(Dataset excerpts)
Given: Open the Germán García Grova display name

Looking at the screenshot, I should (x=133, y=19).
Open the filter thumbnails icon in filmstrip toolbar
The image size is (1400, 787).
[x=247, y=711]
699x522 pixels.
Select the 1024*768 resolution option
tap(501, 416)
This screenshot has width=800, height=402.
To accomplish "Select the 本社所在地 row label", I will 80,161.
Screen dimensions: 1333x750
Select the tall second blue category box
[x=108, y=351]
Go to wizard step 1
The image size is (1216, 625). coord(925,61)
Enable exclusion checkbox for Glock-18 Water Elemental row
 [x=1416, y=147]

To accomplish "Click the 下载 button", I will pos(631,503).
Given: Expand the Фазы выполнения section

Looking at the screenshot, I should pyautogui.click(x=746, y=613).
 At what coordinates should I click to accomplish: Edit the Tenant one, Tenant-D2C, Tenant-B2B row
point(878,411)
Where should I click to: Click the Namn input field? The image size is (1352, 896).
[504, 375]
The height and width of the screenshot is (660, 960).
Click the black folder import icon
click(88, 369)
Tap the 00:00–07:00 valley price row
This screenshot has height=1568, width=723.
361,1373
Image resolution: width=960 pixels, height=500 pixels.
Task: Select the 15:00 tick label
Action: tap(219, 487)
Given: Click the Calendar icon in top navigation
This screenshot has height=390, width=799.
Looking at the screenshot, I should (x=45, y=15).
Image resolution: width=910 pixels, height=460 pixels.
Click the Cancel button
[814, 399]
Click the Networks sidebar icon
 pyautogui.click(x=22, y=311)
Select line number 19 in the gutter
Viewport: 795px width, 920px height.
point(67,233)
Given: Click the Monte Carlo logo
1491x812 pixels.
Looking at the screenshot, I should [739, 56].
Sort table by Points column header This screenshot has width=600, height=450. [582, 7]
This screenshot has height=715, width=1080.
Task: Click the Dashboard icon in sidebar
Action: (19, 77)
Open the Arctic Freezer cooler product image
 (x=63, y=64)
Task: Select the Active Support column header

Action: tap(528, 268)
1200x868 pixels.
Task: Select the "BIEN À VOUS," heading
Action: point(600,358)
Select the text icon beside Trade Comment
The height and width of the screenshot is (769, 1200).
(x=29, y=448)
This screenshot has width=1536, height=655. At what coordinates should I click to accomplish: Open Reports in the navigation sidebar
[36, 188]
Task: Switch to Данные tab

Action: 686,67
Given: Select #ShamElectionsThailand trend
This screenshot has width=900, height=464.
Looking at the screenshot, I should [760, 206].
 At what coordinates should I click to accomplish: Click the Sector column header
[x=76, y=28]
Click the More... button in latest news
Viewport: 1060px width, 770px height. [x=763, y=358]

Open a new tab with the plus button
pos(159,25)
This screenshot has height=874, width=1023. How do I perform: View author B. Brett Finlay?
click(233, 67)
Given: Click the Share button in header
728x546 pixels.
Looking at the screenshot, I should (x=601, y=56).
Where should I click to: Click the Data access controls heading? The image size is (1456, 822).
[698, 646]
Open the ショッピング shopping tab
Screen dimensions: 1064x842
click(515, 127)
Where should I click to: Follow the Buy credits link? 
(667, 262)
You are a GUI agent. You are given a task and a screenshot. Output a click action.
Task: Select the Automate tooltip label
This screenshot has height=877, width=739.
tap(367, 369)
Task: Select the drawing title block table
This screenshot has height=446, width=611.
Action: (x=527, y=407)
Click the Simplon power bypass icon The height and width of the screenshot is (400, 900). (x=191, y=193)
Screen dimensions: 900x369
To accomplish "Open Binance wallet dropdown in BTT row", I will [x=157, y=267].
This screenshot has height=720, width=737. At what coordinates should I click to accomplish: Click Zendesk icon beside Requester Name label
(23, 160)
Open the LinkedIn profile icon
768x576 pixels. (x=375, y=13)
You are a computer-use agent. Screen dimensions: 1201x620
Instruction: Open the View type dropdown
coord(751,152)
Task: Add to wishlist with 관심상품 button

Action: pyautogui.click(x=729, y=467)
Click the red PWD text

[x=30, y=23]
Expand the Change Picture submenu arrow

*Task goal:* Exact retyping is required: the line with "This screenshot has height=446, width=611." through the end of the data, both ends included, and no other line.

*Written reply:*
This screenshot has height=446, width=611.
Action: (x=527, y=407)
Click the Simplon power bypass icon The height and width of the screenshot is (400, 900). (x=191, y=193)
Screen dimensions: 900x369
To accomplish "Open Binance wallet dropdown in BTT row", I will [x=157, y=267].
This screenshot has height=720, width=737. At what coordinates should I click to accomplish: Click Zendesk icon beside Requester Name label
(23, 160)
Open the LinkedIn profile icon
768x576 pixels. (x=375, y=13)
You are a computer-use agent. Screen dimensions: 1201x620
Instruction: Open the View type dropdown
coord(751,152)
Task: Add to wishlist with 관심상품 button

Action: pyautogui.click(x=729, y=467)
Click the red PWD text

[x=30, y=23]
Expand the Change Picture submenu arrow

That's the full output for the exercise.